One such person is a former consultant for the European Pari Mutuel Association, Carlo Zuccoli - a flamboyant Italian (is that redundant?) who pens the Internet site nelrossodelluovo.com about horse racing in the UK, a country where Betfair is killing the bookmakers’ trade and lowering the cash contributions from punting that go to support purses.
“Ciao, horse racing in America,” said Zuccoli, sarcastically. He considers exchange wagering a curse - an invention that provides “peanuts” financially to the racetracks, drains money from the tote, encourages race-fixing and won’t maintain liquidity if the commissions negotiated are anywhere near what US tracks should demand.
North American racetracks made a crucial mistake decades ago when they began selling their product to off-track horse racing retailers at rates that are too lean to compensate for revenues lost by the exodus of gamblers from their premises. “We have to have a partnership where they have a vested interest in our success and we have a vested interest in their success,” observed Stephen Burn, the smooth-talking president of TVG - the new owner of Betfair, in a telephone interview. “But, equally, we can’t keep putting the price of the product up in a way that marginalizes fans,” he added.
Regardless, attendance has always been the responsibility of racetracks, so Betfair shouldn’t be charged with the job of creating fans. Perhaps someday the sport will experience a true divide – a small number of fans, who come out to the track for the animals, the food and the ambiance, will stand apart from the gamblers, who hole up in their homes with computers – but it’ll be a shame if it does. Or is that what the sport has come to already?
Of the two fan groups in horse racing’s future, it’s the gamblers who most crave exchange wagering. They will pay commissions for winning that are tiny in comparison to current takeout rates in the pari-mutuel system. An exchange enables a player to back or lay horses at fixed odds, avoid breakage disparities and hedge bets while races are being contested. Betfair will create a rebate program to attract “whales” in order to protect its liquidity during the start-up stages. The company is convinced it will draw younger players into the game because of the concept’s dynamism.

* _Source data_:
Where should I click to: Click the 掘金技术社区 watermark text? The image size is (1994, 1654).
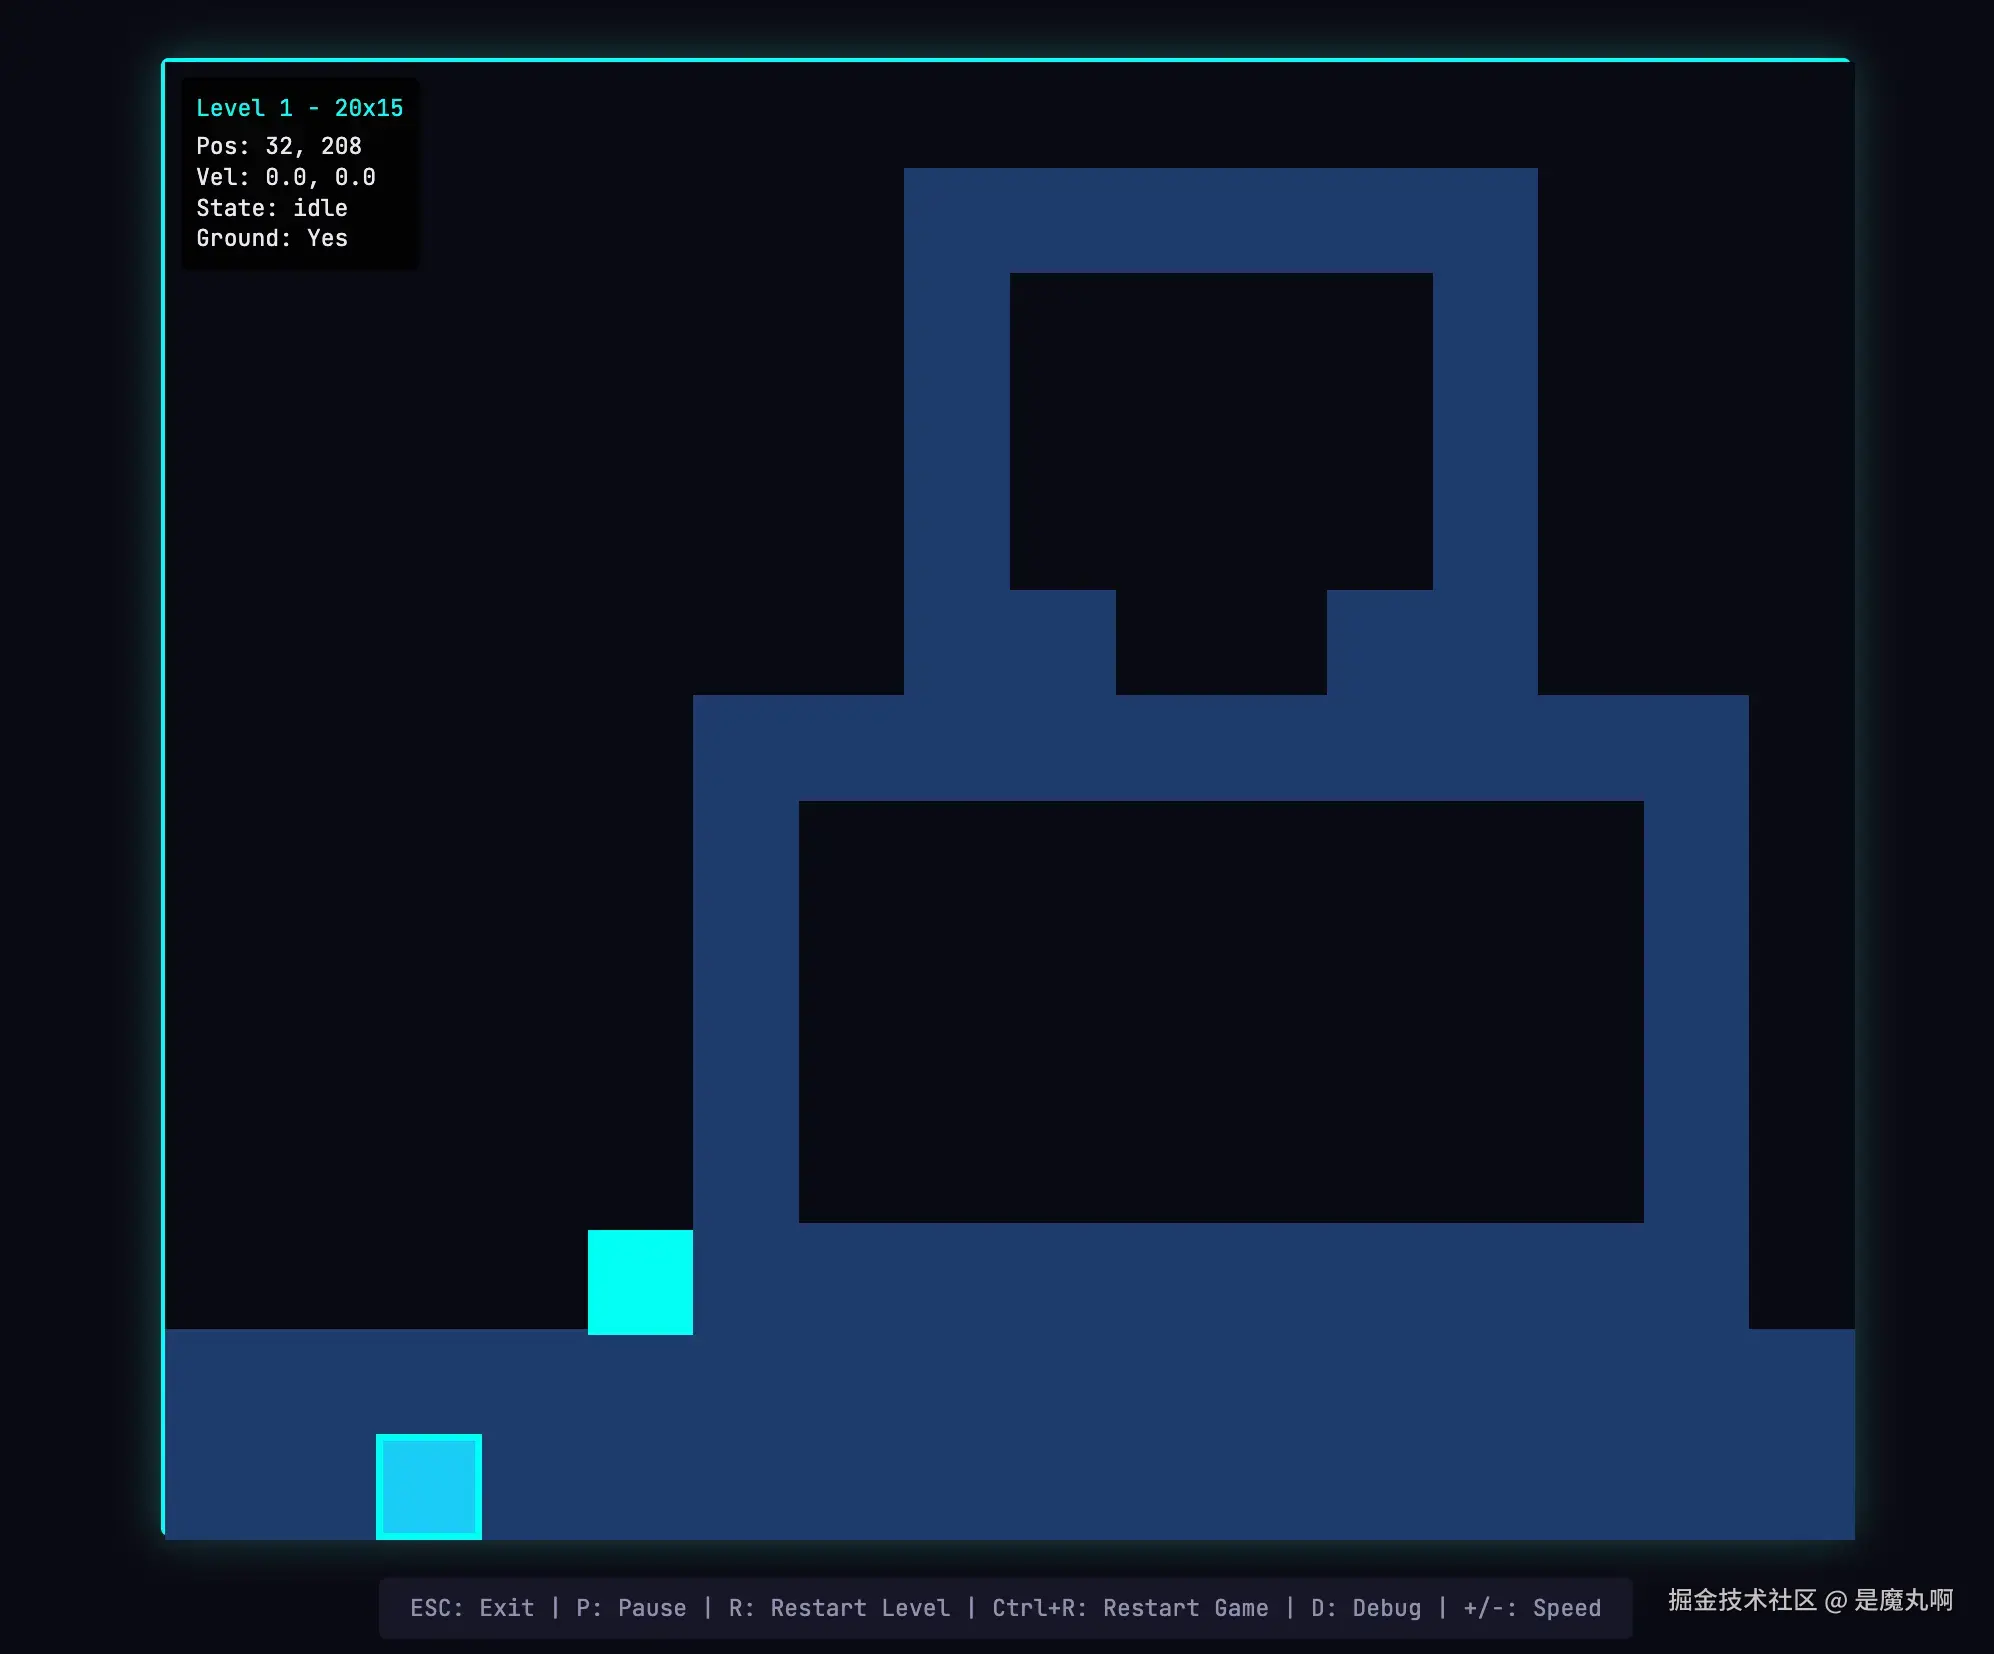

* _Given exercise A_: Using the article on exchange wagering in horse racing, decide whether each of these statements agrees with it, giving yes or no and quoting the exact words that settle it: (i) Carlo Zuccoli writes an Internet site about horse racing in the UK; (ii) Stephen Burn spoke in an in-person interview; (iii) Betfair will create a rebate program to attract "whales."
* _Given exercise B_: Carry on the article on exchange wagering in horse racing, starting right after its final sentence.

* _Written response A_:
(i) Yes: "who pens the Internet site nelrossodelluovo.com about horse racing in the UK"
(ii) No: "in a telephone interview"
(iii) Yes: "Betfair will create a rebate program to attract “whales” in order to protect its liquidity during the start-up stages"

* _Written response B_:
Demographically, Betfair’s customer base is a generation younger than the racetracks’. The sport has been attempting to attract the emerging computer-savvy, tech-oriented audience through social network marketing for a half dozen years; it seems to be making little headway with this initiative. But Jeff Platt, president of HANA, the 1800-member strong community of horseplayers, believes Betfair’s technology – dedicated to serving the gambler with lower takeout - may produce better counts.
“Look at the music industry,” offered Platt on the telephone, using a most unfortunate analogy. “Along comes a group like iTunes and they totally revolutionize the music industry. Now you have millions of people downloading just the songs they want for 99 cents a song and you see growth in the music industry,” he argued, making the common mistake of automatically connecting low prices with a sounder business.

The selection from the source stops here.